Cornelia Diderika "Corry" Vonk (28 April 1901 – 31 January 1988) was a Dutch revue performer and cabaret artist. She was one of the leading female figures in Dutch popular theatre during the 1920s, 1930s and the postwar years.

== Early life ==
Vonk was born in Amsterdam and grew up as the seventh child in a family of eleven. Her father worked as a warehouse labourer and stage manager at Theater Carré, which brought her into contact with the theatre at an early age. Her formal education ended after five years of primary school due to financial constraints.

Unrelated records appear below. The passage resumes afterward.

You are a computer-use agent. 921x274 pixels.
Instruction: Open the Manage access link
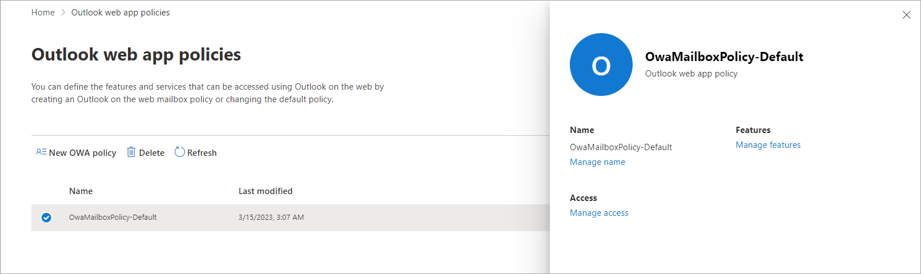pyautogui.click(x=599, y=213)
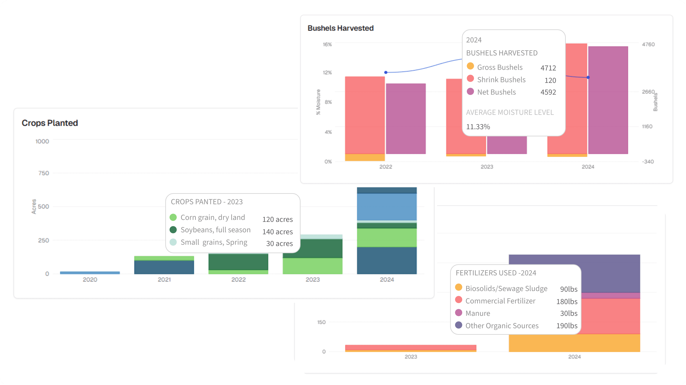The image size is (686, 385).
Task: Click the 2021 dark blue bar segment
Action: (164, 267)
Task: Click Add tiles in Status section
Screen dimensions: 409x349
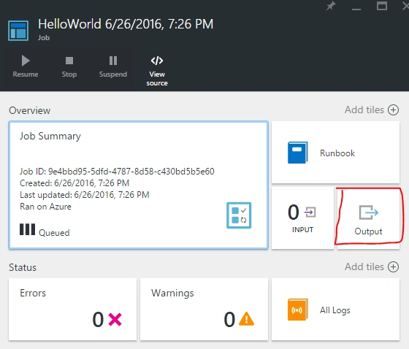Action: click(x=372, y=266)
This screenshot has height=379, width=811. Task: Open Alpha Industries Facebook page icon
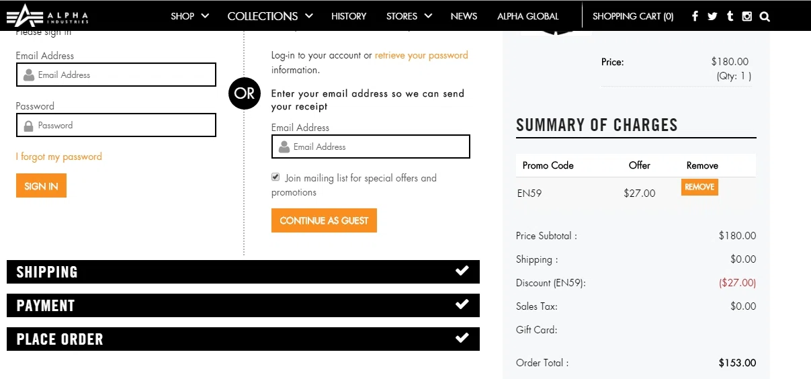(x=695, y=16)
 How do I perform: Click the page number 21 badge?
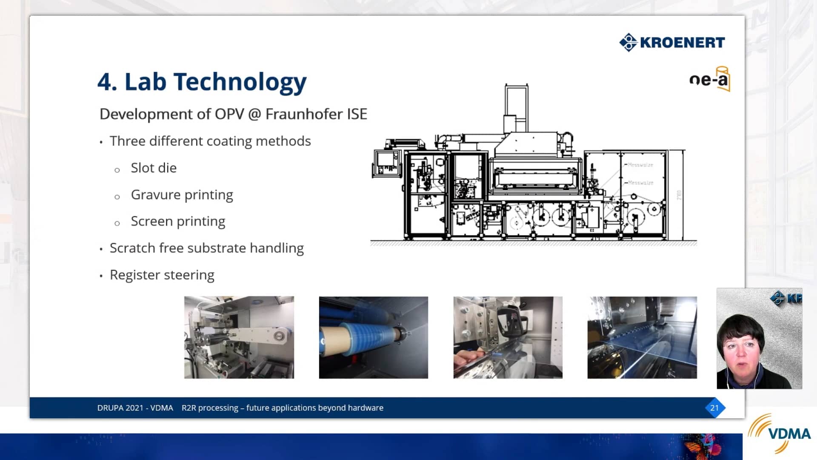pyautogui.click(x=714, y=408)

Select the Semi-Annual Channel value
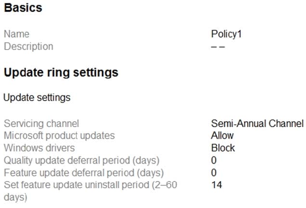click(257, 124)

At the age of twelve, she made her stage debut after being selected for a child role by actor and director Nap de la Mar. Her small stature made her particularly suited for mischievous boy roles, such as Pietje Bell and Dik Trom.

== Career ==
During the 1920s and 1930s, Vonk developed into a widely sought-after theatre star, performing in operettas, children's theatre, and revues. She worked with prominent figures in Dutch theatre, including Louis Davids and Eduard Verkade.

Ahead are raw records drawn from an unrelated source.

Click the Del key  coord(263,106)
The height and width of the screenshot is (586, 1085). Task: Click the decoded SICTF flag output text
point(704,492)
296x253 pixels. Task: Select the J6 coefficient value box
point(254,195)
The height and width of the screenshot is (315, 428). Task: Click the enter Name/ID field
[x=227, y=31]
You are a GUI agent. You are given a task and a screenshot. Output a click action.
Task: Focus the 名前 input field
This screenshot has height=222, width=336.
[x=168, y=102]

In 1933, she married cabaret artist Wim Kan. Together they pursued the ambition of creating cabaret in a fixed ensemble. After working with several small cabaret groups, they founded the ABC-Cabaret in 1936. Vonk was its principal attraction, while Kan wrote the texts and songs. The company quickly gained popularity and became a launching platform for performers such as Wieteke van Dort, Margriet de Groot and Ton van Duinhoven.

== War years ==
In late 1939, the ABC-Cabaret toured to the Dutch East Indies. Due to the outbreak of the Second World War, the company was unable to return to the Netherlands. Vonk was interned in the women's camp Tjihapit in Bandung from 1942, where she organised cabaret performances and worked as a nurse. She was reunited with her husband after three years and eight months of separation.

== Later life and death ==
After the war, Vonk resumed performing with the ABC-Cabaret, though her influence gradually declined in the 1950s. Her final major success came in 1966 with the song “Met me vlaggetje, me hoedje en me toeter”, a parody of the festivities surrounding the engagement of Princess Beatrix and Claus von Amsberg. The cabaret company dissolved in 1970. Following a stroke in 1982 and the death of Wim Kan in 1983, Vonk lived in seclusion. She died in Rheden on 31 January 1988 at the age of 86.